Elle était l'une des figures importantes et lumineuses de la littérature hongroise. La romancière hongroise Magda Szabo s'est éteinte lundi 19 novembre, à l'âge de 90 ans. Personnalité brillante et originale, elle était née en 1917 à Debrecen d'une mère pianiste et d'un père juge pour enfants. Dans un milieu où il était naturel d'exprimer des talents artistiques, elle avait commencé d'écrire très jeune et publié ses premiers textes au lendemain de la seconde guerre mondiale.
L'arrivée au pouvoir des communistes réduisit au silence cette femme profondément insoumise, qui fut mise à l'écart entre 1948 et la fin des années 1950. "Je suis protestante, ma famille l'était, alors je proteste", expliquait en souriant Magda Szabo, dans un entretien accordé au Monde en 2003. Reléguée dans une école primaire alors qu'elle enseignait la philologie avant guerre, Magda Szabo n'accepta jamais aucune des commandes passées par les autorités en place. "Je leur disais que l'envie d'écrire m'était passée, racontait-elle. Que j'étais comme un flacon de parfum évaporé."
Dans l'ombre, elle s'était affiliée à un cercle d'écrivains dissidents, baptisé Nouvelle Lune, qui s'étaient juré de ne jamais servir ce régime et même de ne jamais avoir d'enfants, afin de ne pas risquer de donner prise à ceux qu'ils considéraient comme leurs oppresseurs.
En 1959, les conditions politiques s'étant assouplies, elle publie néanmoins Le Faon, roman qui contient une critique voilée du régime. C'est une traduction clandestine de ce texte qui l'a fait connaître en dehors de son pays, et d'abord en Allemagne, où l'écrivain Hermann Hesse appela son éditeur, Fischer Verlag, en disant : "J'ai pêché un poisson d'or pour vous, ne le laissez pas partir..."
Dès lors, disait volontiers la romancière, "on pouvait me causer des ennuis, mais il était trop tard pour me tuer". Lauréate du prix Attila-Jozsef, en 1959, elle publiera désormais des pièces de théâtre, des poèmes, des livres pour enfants et surtout des romans, dont plusieurs ont été traduits en français par les éditions Viviane Hamy.

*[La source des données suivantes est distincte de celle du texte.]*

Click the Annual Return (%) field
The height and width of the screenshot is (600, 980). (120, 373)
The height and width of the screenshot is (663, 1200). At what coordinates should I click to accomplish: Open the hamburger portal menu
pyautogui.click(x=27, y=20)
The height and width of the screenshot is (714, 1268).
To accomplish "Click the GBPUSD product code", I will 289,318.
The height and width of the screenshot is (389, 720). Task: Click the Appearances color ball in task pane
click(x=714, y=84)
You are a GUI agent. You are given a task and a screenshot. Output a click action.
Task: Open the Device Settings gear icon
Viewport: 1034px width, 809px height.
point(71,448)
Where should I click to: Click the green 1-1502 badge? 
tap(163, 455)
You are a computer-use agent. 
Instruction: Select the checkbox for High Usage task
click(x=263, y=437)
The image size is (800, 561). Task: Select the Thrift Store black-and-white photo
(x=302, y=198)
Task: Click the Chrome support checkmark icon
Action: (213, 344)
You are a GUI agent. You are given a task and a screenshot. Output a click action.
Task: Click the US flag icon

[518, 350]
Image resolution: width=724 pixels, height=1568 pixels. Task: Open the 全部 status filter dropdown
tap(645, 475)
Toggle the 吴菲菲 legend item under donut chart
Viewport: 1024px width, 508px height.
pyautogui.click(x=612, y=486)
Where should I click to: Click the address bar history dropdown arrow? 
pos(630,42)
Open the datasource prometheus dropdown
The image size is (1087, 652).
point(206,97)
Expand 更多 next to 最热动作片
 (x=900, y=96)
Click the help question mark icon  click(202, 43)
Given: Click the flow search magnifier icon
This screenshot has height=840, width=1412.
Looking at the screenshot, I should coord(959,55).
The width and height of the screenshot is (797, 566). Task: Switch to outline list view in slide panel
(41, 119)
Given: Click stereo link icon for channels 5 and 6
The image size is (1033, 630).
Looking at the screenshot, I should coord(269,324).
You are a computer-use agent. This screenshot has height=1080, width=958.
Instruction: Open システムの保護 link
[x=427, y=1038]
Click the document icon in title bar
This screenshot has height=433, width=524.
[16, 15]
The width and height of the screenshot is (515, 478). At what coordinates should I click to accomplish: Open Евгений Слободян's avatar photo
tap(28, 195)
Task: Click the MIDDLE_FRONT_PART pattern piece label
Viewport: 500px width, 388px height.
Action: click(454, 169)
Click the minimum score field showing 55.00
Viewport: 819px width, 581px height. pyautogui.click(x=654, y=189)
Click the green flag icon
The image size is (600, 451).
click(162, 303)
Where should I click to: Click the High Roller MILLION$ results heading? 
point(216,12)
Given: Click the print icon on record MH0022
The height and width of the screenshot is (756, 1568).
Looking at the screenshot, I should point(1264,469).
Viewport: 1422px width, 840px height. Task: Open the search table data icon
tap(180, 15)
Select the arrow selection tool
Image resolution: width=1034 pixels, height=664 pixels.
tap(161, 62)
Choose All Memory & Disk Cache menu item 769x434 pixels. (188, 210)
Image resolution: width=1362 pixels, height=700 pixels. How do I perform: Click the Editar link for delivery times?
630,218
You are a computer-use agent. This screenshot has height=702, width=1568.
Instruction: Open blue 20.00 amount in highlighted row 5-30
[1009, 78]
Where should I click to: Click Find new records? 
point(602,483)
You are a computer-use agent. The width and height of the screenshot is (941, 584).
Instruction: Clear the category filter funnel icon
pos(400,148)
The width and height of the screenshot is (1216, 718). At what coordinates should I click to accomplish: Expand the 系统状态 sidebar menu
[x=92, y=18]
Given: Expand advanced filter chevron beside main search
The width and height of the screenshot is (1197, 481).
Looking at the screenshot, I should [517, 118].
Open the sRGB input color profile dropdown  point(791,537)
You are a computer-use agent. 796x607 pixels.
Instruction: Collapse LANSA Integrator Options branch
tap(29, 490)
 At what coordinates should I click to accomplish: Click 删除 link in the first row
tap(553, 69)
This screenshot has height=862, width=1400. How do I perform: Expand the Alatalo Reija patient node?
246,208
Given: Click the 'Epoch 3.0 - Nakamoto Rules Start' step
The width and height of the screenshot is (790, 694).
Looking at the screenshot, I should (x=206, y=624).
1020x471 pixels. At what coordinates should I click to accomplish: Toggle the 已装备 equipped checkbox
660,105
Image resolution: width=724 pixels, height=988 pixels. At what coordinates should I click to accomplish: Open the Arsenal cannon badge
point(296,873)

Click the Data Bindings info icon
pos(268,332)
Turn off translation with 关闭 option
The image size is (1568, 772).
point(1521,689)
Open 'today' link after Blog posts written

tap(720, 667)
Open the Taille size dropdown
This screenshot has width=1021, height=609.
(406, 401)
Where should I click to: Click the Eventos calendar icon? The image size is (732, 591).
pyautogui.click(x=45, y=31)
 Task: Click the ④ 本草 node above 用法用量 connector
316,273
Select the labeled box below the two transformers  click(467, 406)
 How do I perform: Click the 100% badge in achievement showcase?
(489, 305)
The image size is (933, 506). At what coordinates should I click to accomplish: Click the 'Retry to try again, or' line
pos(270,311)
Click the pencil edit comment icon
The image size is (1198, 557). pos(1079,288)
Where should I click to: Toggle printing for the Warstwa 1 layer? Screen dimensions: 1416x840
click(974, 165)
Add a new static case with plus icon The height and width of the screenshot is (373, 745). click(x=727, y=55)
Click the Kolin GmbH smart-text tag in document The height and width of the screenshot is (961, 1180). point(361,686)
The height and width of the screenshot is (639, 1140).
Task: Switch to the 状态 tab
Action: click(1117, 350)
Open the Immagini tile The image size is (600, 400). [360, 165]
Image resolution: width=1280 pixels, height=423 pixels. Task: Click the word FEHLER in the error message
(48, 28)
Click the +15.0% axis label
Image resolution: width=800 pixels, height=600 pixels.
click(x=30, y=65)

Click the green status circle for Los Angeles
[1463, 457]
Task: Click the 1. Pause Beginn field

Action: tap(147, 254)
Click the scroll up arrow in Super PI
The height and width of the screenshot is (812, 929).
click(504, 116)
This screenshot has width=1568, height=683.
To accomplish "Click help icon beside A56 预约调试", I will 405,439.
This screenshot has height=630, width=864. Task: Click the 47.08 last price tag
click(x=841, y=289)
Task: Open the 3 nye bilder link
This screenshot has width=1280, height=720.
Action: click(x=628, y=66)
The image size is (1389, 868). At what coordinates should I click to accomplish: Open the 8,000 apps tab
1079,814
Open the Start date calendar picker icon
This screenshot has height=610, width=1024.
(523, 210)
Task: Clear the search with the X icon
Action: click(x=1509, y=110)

En 1963, c'est La Ballade d'Iza, où elle décrit le malaise d'une femme de la campagne que sa fille, médecin, recueille chez elle à Budapest. Six ans plus tard, Rue Katalin (paru chez Viviane Hamy en 2006) revient sur la disparition d'une jeune femme pendant la seconde guerre mondiale et le trouble que son souvenir engendre chez les habitants d'une rue de Budapest. Ce livre a été couronné par le prix Cévennes du roman européen en juillet 2007.
Enfin, en 1987, Magda Szabo a écrit La Porte - paru en France en 2003, ce livre a reçu le prix Femina étranger -, roman d'une extraordinaire finesse, où elle observait les relations entre une femme et sa domestique. Le tête-à-tête entre les deux femmes, qui permet à l'étrange et autoritaire Emerence de prendre l'ascendant sur son employeuse, donne l'occasion à l'auteure d'explorer, une fois de plus, les relations entre les individus.
Les liens de dépendance entre les êtres constituaient l'une des préoccupations de Magda Szabo, qui écrivait en préambule de Rue Katalin : "Ils surent que la différence entre les vivants et les morts n'était que qualitative (...). Ils surent que dans la vie de chacun il n'y a qu'un seul être dont ils puissent crier le nom à l'heure de la mort."